_What you are asked to do:_
Put every line of the records below into a numbered list, skipping the blank lines and leaving out any picture.

─── Data shown ───

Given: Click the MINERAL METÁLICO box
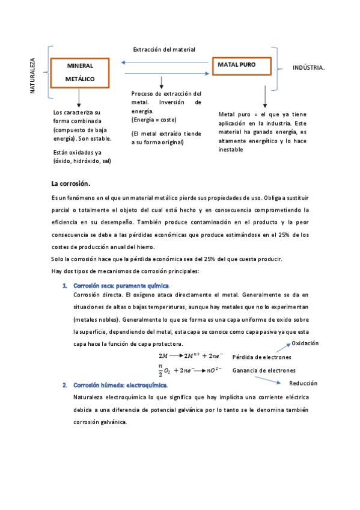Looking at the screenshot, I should click(79, 72).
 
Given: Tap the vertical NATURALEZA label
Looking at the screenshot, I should click(33, 75).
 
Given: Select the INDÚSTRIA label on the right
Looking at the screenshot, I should click(308, 68).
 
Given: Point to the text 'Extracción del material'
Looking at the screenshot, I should click(164, 49).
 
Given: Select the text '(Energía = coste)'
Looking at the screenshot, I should click(154, 120).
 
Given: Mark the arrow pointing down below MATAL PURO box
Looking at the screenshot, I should click(265, 97).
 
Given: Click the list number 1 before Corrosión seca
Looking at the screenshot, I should click(64, 285).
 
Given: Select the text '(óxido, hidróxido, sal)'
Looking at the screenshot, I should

───

_Task output:_
1. Given: Click the MINERAL METÁLICO box
2. Looking at the screenshot, I should click(79, 72).
3. Given: Tap the vertical NATURALEZA label
4. Looking at the screenshot, I should click(33, 75).
5. Given: Select the INDÚSTRIA label on the right
6. Looking at the screenshot, I should click(308, 68).
7. Given: Point to the text 'Extracción del material'
8. Looking at the screenshot, I should click(164, 49).
9. Given: Select the text '(Energía = coste)'
10. Looking at the screenshot, I should click(154, 120).
11. Given: Mark the arrow pointing down below MATAL PURO box
12. Looking at the screenshot, I should click(265, 97).
13. Given: Click the list number 1 before Corrosión seca
14. Looking at the screenshot, I should click(64, 285).
15. Given: Select the text '(óxido, hidróxido, sal)'
16. Looking at the screenshot, I should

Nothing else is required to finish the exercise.